Haven't actually listened that far in yet, apologies if this comparison was already made.

@yeso#15778 I see it more as most good things have happened in video games as we know them. Things are changing and over the next 100 years we will have many good things happen in media.

it hadn‘t, but it should have. I wish I had seen this! very amusing companion piece to that onion article I can’t find about Led Zeppelin unsealing an ancient vault to produce a new riff to save rock and roll.

@wickedcestus#15802 if i‘m completley honest, just scrolling through itch, most of the games i see don’t look particularly interesting or cool. people like to say there are hundreds of amazing games on there, but i haven‘t played that many that were remarkable; in ideas, execution or polish. i find it extremely hard to find good games or even sort my own library on that platform. i’ve seen a lot of prototype-feeling stuff, little vignettes, and many personal iterations on well-treaded genres… which, i think it‘s cool that they exist, but i don’t think it‘s what people mean when they say “i want shorter games”. there is a huge middle ground between highly polished 20+hour games and half-broken concepts that work better as a gif on twitter than as a playable experience. i don’t know the economics of the situation well enough to say who should be filling that gap, but i know as a player that is what i am interested in and i don't often feel catered to.

@tombo#15910 I think you are right as far as the situation goes right now, and maybe I think of itch.io too abstractly, because to be honest, I haven‘t engaged with a ton of games there myself. But I think if you are looking for where the highest potential for good, short games exists, it’s definitely there rather than in the AAA or even high-budget indie space.

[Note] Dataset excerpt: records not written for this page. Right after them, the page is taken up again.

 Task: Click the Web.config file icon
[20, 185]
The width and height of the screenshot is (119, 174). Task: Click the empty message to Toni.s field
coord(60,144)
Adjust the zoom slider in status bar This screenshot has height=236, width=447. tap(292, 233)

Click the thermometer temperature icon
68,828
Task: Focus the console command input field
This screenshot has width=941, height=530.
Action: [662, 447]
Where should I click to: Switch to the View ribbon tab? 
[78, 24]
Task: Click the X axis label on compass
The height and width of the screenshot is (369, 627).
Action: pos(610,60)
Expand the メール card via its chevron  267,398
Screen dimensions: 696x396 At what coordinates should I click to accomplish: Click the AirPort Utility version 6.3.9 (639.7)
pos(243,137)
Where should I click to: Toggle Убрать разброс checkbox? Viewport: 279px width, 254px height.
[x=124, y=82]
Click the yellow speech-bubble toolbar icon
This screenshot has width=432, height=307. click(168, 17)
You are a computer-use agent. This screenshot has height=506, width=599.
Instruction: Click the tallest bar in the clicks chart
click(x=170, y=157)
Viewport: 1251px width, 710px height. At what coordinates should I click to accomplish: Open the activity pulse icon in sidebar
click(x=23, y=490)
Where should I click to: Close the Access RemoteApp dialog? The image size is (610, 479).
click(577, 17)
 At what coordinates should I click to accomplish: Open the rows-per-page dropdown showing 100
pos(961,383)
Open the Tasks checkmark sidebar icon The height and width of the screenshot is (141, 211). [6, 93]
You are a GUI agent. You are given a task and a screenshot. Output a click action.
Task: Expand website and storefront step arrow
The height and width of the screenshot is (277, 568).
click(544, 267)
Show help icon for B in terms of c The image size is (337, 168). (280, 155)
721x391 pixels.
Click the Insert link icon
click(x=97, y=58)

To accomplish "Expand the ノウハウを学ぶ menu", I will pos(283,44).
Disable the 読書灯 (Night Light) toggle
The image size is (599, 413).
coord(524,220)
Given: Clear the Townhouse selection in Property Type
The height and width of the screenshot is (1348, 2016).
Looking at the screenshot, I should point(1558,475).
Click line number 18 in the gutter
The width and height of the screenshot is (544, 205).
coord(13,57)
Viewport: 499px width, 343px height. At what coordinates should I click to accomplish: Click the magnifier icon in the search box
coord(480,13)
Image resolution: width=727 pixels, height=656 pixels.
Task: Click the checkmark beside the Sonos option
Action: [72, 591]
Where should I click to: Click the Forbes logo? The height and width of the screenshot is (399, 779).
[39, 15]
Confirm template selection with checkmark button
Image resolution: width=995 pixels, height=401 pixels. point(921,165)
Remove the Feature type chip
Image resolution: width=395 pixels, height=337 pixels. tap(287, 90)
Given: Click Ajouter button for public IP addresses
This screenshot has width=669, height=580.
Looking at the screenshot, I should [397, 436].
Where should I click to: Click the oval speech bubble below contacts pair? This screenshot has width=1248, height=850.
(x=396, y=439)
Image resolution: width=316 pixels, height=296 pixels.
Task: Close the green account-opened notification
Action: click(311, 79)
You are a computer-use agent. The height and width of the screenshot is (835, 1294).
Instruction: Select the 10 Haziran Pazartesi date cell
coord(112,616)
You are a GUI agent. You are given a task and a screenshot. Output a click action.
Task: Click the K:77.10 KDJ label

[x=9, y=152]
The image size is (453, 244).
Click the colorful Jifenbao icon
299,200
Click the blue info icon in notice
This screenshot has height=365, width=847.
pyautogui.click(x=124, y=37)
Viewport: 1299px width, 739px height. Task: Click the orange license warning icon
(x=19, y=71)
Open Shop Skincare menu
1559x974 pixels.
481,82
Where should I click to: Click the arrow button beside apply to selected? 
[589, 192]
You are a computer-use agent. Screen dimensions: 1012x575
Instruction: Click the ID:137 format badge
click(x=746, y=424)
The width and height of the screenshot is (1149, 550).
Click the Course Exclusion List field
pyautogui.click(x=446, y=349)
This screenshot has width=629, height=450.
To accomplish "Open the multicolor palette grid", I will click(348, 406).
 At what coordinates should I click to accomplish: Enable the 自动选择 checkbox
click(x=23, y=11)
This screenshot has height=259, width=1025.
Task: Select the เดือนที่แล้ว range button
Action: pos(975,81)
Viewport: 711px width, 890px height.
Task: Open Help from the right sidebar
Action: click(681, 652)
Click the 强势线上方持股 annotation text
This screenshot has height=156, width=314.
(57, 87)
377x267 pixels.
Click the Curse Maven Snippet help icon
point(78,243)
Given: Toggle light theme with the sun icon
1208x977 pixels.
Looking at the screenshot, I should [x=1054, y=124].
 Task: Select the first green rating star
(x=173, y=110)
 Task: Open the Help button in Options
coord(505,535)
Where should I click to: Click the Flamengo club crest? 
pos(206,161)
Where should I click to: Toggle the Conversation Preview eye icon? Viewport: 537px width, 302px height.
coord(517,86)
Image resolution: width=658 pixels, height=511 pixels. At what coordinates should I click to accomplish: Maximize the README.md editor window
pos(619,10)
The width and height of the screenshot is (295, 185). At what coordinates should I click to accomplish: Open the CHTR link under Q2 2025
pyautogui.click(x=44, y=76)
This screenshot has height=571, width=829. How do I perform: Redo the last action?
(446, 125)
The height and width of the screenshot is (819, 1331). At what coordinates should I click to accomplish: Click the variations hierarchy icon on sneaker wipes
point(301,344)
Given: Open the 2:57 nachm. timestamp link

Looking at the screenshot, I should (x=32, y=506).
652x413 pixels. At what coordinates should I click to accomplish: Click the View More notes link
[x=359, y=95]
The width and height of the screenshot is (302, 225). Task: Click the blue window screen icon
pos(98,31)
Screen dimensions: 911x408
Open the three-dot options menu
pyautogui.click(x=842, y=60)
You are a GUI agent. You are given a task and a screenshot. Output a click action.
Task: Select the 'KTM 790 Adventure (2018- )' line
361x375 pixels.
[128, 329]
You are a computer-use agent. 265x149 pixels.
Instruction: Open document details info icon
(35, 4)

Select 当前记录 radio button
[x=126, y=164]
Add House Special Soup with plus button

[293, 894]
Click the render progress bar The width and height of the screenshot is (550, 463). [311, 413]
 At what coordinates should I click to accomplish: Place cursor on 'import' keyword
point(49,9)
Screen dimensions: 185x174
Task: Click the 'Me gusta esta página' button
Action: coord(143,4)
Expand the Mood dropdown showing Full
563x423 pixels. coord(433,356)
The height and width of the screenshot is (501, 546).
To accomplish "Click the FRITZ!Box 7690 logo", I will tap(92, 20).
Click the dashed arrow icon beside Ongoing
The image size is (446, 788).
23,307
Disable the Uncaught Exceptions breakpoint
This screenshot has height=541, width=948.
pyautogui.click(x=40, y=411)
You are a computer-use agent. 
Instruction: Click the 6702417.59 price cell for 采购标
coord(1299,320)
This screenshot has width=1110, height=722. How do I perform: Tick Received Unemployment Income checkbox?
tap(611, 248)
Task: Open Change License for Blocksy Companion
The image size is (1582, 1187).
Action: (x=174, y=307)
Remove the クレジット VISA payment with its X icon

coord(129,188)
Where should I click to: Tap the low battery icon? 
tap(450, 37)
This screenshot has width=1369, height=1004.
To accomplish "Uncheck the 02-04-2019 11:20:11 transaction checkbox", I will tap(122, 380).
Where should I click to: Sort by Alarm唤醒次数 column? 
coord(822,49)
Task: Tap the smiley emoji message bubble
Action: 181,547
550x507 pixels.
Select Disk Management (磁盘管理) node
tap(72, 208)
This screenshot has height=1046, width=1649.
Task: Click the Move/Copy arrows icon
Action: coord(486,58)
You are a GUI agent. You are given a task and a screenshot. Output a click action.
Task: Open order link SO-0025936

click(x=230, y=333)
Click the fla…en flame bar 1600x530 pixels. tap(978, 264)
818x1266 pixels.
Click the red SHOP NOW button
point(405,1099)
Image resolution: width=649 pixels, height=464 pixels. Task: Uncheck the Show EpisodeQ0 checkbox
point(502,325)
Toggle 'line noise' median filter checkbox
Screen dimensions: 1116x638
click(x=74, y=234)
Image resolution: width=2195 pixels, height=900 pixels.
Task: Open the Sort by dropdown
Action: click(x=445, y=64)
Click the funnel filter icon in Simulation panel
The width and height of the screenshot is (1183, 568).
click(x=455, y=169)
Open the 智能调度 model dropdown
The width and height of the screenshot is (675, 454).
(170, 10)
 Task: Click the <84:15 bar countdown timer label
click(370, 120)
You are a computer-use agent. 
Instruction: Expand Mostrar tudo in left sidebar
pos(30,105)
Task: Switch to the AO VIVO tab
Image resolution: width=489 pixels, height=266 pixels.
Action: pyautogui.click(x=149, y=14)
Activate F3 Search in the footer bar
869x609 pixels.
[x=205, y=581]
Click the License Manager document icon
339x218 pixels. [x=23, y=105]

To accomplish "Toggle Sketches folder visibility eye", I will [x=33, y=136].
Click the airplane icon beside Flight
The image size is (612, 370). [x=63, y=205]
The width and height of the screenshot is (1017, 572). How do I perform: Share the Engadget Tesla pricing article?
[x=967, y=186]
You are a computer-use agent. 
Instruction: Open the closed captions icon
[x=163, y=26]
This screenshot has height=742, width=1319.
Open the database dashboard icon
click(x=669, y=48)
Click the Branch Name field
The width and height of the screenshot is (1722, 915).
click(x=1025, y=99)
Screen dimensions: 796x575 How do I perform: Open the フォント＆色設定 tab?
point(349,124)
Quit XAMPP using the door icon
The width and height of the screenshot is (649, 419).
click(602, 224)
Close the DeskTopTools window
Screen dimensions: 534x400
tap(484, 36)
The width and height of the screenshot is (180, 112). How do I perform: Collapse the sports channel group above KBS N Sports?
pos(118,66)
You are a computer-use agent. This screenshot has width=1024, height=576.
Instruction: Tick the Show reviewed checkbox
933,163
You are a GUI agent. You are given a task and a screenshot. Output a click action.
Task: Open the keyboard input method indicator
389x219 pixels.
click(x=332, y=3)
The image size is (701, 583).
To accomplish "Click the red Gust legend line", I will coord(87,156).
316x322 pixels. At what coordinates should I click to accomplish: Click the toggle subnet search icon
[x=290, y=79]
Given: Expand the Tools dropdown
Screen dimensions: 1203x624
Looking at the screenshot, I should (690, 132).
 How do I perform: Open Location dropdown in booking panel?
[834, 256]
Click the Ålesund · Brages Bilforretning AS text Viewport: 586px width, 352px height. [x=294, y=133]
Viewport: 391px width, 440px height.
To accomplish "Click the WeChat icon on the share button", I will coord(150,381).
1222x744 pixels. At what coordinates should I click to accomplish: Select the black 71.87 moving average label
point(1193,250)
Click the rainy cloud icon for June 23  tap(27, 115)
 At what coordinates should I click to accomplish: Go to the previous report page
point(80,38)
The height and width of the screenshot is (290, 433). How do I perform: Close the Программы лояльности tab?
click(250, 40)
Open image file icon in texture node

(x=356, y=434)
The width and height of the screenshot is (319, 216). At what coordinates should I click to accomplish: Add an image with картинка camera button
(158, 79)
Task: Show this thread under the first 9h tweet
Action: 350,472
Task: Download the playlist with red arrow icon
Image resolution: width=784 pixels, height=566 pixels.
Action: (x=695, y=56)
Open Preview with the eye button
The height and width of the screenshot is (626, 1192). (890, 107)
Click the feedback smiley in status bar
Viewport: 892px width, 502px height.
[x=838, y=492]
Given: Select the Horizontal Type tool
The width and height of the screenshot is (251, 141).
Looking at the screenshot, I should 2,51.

I think _A Short Hike_, which is on itch.io, is one of the best examples of the "short game" genre that exists now. Simple yet engaging mechanics with a bit of progression, a small but full world, some character and an outline of a story. This is to be compared with most representatives of the genre, which are walking games. If you want to stay in a budget that will allow your game to be short, it seems to me (not a game developer) that you can either go for strong art and no mechanics (walking game) or lo-fi art and one or two simple mechanics.

I think _A Short Hike_ and maybe _Minit_ (haven't played that one) are two pretty interesting examples of the latter. I have hope that this will be a trend that continues, but hey, I have no idea. I do agree with you that even if people are making the games that you or Frank want, it's very difficult to find them due to the massive amounts of tiny things thrown around on itch every day.

I cannot find it for the life of me, but this episode reminded me of a segment in which the ICP fellas were trying to decide what animal they would be if they were a Sonic character. I remember Tim challenging someone to illustrate them and I remember thinking to myself “I am ready for this. This is my moment.”

Also, has anyone drawn those yet? I'm asking because I want to give it a shot.

@SuperEffective#15925 Insert Credit Pod or Insane Clown Posse??

@connrrr#15927

definitely 100% Insane Clown Posse... nah, I wish. It was an episode that I must have heard from maybe 2 months ago.

@SuperEffective#15928 episode 157 last question

Can I just say, seeing this thread title and not being able to hear the episode it's about finally got me to support you guys on Patreon.

https://youtu.be/qC_pbzXn3YM

@Squit#15626 Holy snap, I love that.